Try it:
Write out every entry, unchanged. Skip any picture.

Records for the task:
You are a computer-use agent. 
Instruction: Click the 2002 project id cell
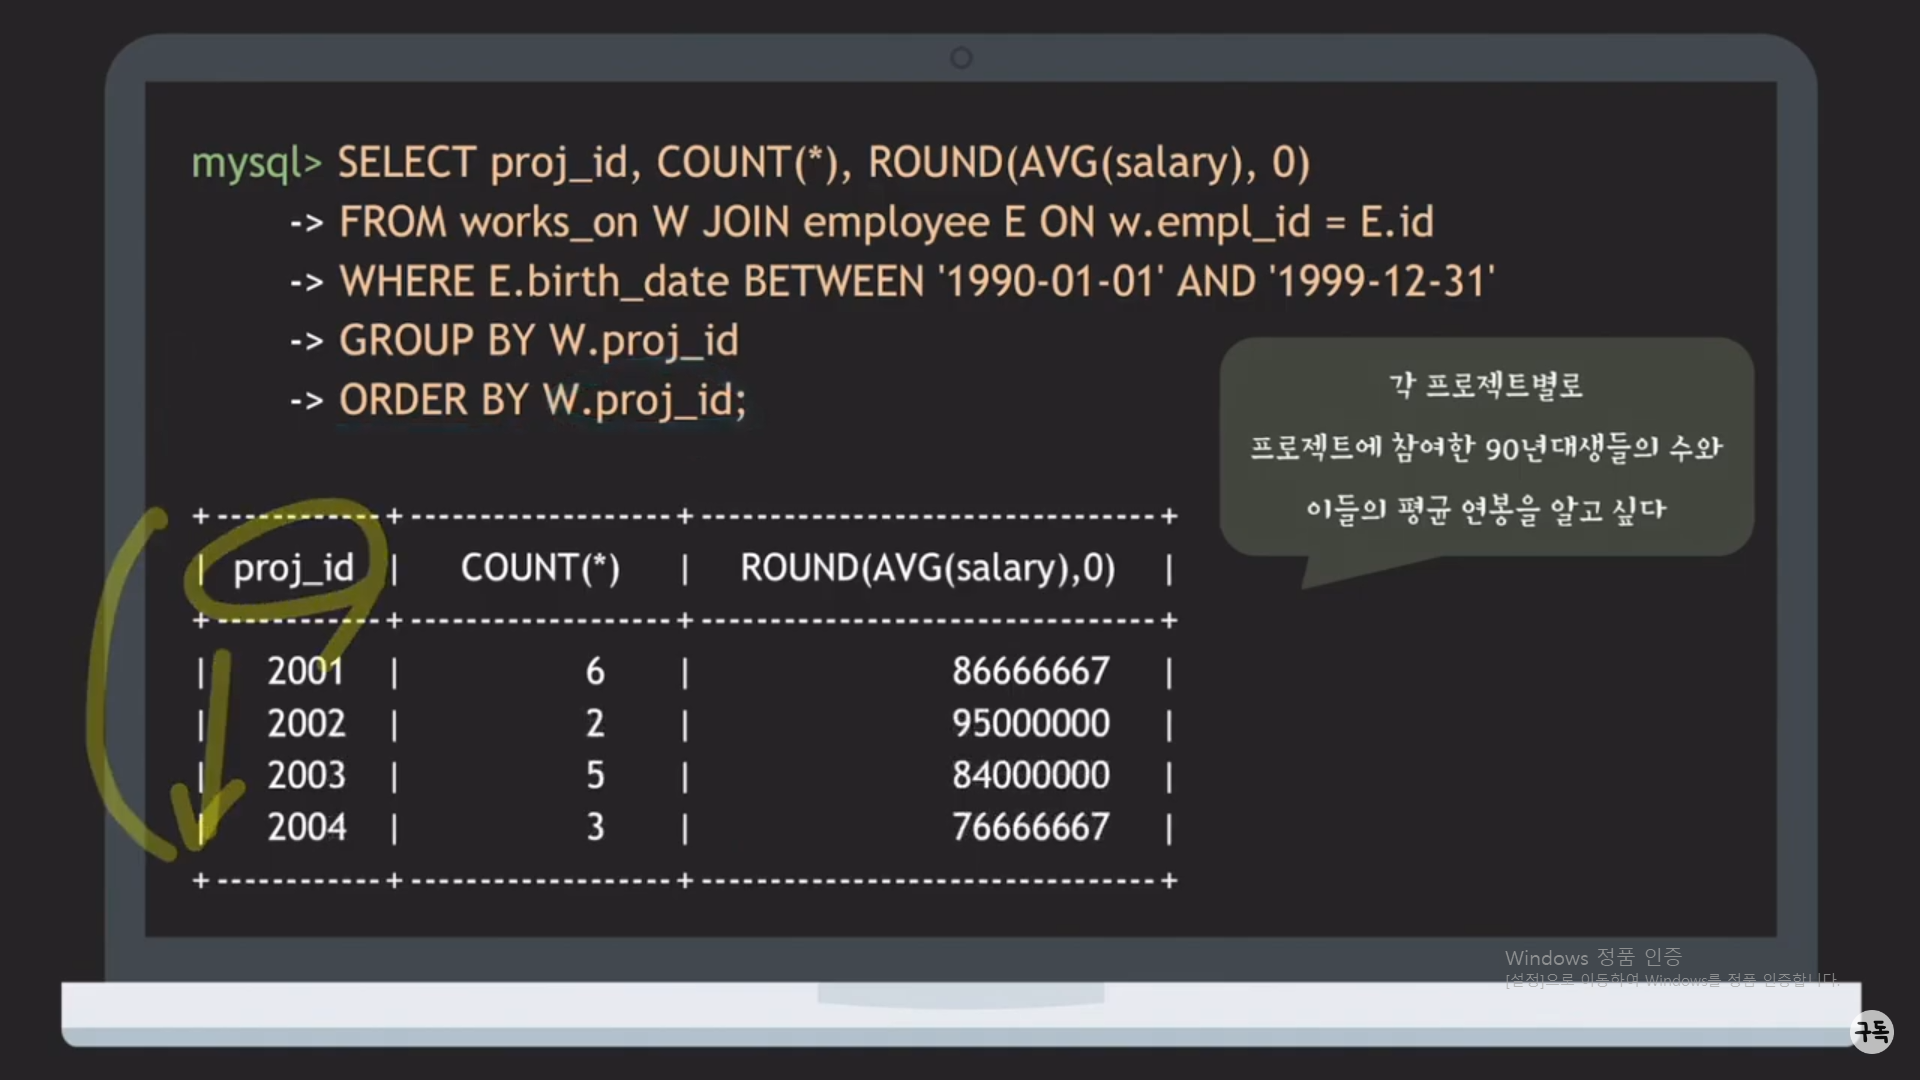pos(305,723)
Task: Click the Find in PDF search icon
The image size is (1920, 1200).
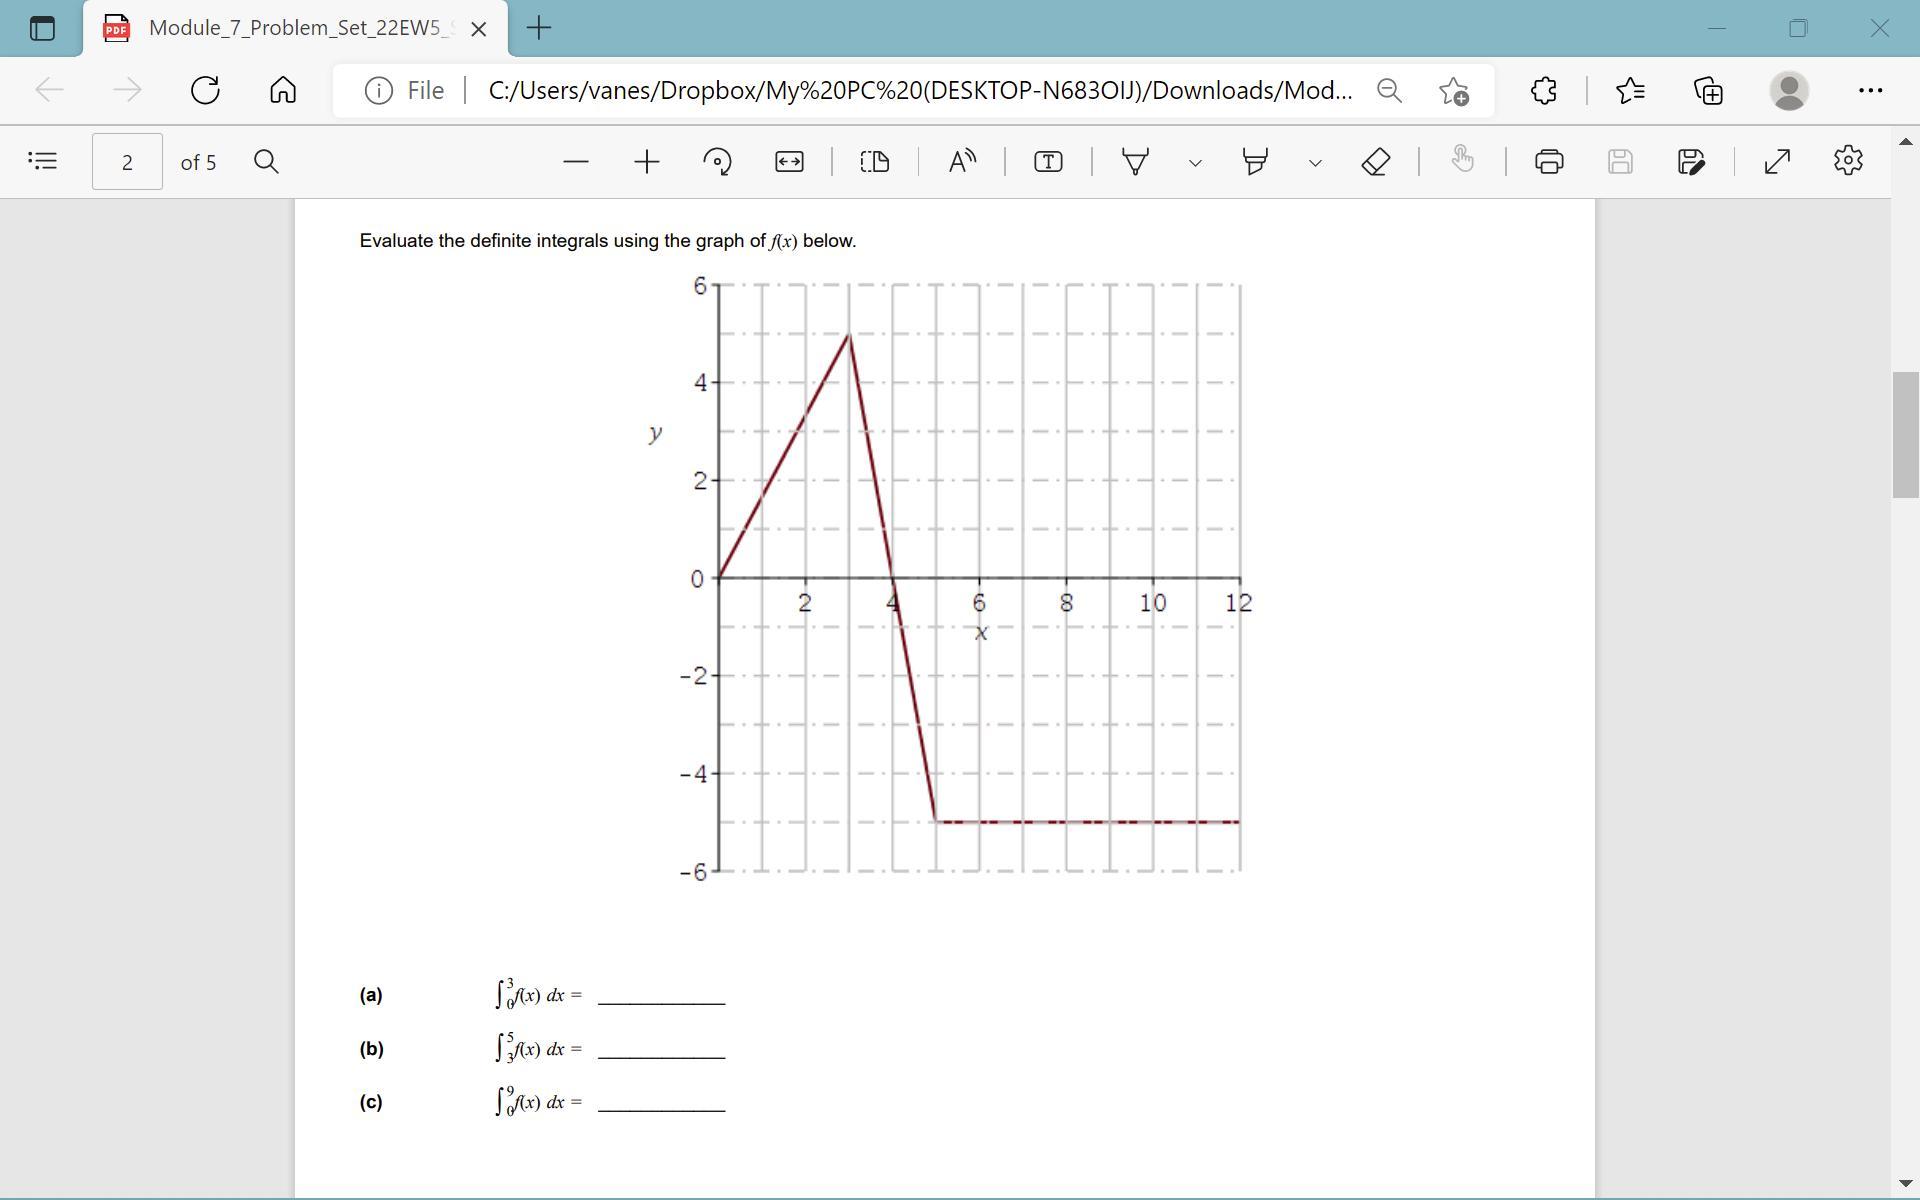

Problem solution:
You are a computer-use agent. 
Instruction: Click the 2002 project id cell
pos(305,723)
Task: Click the Find in PDF search icon
The image size is (1920, 1200).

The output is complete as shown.